**WORK TASK:** If a line in the records below holds the word "computer", copy it.

Collected data entries
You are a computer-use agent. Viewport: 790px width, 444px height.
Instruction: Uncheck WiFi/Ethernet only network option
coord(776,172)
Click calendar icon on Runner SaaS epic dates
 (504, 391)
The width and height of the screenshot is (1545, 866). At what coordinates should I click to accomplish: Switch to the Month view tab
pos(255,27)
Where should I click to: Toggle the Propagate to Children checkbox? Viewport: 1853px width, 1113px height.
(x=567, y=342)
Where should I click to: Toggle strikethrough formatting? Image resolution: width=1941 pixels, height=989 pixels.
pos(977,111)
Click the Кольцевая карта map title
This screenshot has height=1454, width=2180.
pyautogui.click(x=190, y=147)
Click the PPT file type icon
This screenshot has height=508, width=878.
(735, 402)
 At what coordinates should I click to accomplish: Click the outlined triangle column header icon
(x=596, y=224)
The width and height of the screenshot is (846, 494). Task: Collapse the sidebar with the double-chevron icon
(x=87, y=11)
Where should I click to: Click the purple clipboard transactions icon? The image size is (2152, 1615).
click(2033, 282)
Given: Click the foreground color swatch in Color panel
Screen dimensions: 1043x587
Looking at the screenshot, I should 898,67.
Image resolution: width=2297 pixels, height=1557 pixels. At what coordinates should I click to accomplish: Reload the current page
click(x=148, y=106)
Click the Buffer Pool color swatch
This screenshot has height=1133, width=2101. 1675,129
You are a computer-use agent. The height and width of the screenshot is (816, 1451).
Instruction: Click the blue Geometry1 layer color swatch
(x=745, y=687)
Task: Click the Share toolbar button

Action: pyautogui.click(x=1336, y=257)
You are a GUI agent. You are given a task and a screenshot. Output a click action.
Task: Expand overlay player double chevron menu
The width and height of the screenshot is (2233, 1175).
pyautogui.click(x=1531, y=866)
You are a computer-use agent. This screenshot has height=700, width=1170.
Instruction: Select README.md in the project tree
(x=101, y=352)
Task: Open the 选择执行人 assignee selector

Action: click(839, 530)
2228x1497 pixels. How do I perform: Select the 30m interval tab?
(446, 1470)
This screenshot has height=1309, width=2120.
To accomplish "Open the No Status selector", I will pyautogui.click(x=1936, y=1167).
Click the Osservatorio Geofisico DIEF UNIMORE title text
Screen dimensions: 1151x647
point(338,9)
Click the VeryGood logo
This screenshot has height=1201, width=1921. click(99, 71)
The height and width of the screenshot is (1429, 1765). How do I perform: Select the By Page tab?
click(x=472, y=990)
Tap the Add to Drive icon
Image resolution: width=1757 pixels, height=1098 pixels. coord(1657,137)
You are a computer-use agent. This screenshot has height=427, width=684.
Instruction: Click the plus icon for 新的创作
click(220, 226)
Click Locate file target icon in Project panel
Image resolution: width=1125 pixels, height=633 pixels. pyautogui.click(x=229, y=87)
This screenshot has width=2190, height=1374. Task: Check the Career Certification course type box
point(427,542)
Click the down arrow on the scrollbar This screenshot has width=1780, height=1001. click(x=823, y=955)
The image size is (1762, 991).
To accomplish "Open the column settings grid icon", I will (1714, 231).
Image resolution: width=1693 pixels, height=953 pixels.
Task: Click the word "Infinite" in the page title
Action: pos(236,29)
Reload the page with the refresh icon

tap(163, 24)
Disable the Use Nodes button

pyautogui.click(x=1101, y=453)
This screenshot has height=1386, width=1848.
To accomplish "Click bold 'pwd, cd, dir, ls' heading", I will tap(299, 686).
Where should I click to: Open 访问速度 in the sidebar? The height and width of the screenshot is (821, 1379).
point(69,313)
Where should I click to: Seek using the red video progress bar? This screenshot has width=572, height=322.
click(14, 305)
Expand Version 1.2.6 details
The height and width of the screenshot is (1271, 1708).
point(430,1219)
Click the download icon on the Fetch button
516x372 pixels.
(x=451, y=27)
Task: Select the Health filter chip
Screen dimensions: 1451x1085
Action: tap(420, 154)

**WRITTEN ANSWER:**
You are a computer-use agent. Viewport: 790px width, 444px height.
You are a computer-use agent. The height and width of the screenshot is (816, 1451).
You are a computer-use agent. This screenshot has height=700, width=1170.
You are a computer-use agent. This screenshot has height=427, width=684.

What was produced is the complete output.